Later we learn the origins, Washington think tanks, psychological operations units, "low intensity warfare" along with "black ops," "rendition" and in imaginary inherent right to hunt the planet for enemies that conveniently exist on command, where and whenever oil or diamonds or gold are to be found, opium to be harvested, or borders to be expanded for the "chosen people."
To Americans, it was two wars, the attack on Afghanistan, searching for the huge underground bunker complexes Secretary of Defense Donald Rumsfeld said filled the country, ten stories deep, filled with trucks and tanks, tens of thousands of men, yes, he actually said such things.
Well over a decade later nothing was found, no training camps, no "mock up" planes, no secret hideouts, and, to Americans, Afghanistan was, at least then, "the good war."
Iraq was different. Even the controlled press hated Chalabi, America's choice for Iraq's leader.

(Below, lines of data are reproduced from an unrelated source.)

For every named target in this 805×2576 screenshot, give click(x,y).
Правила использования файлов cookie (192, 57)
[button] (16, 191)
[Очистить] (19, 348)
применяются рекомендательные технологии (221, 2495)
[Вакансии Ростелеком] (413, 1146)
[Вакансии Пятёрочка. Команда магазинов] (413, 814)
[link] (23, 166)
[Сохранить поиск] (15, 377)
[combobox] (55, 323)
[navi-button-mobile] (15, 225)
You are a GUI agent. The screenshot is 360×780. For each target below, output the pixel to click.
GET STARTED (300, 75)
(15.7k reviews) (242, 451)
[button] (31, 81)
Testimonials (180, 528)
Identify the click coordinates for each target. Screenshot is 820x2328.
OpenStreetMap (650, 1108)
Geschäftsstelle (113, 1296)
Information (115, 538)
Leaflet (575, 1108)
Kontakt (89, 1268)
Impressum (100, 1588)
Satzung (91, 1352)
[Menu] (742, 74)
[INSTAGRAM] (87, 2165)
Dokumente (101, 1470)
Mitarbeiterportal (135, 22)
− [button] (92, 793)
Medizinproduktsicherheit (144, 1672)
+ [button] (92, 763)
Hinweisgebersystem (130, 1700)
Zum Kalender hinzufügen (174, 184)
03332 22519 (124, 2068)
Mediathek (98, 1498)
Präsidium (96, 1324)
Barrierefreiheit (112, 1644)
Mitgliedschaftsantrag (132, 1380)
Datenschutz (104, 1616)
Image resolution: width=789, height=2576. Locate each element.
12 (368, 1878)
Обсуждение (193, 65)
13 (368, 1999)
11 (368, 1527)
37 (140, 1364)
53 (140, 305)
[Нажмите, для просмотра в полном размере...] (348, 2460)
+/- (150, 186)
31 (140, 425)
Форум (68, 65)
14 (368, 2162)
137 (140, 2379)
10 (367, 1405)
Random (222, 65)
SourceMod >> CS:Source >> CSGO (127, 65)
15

We had never been told that Saddam had been invited to invade Kuwait by President Bush, it took a Wikileaks Cable read before the Congress of the United States by Texas Representative Ron Paul to bring that devastating fact to light, nearly a decade late.
The room was empty, no one listened, no one acted, Paul read the cable, proving that America had orchestrated the First Gulf War. We had long known, by that time, we had orchestrated the second one, with "sexed up" dossiers, asked for by Bush and Blair, fictional tales of non-existent weapons.
Americans quickly accepted the Second Gulf War as more than a mistake, as a criminal act, we all knew it but we still had the First Gulf War, for a while at least, a lie to hide behind, that and Afghanistan, the lie that never ends, the lie that keeps on killing year after year after year.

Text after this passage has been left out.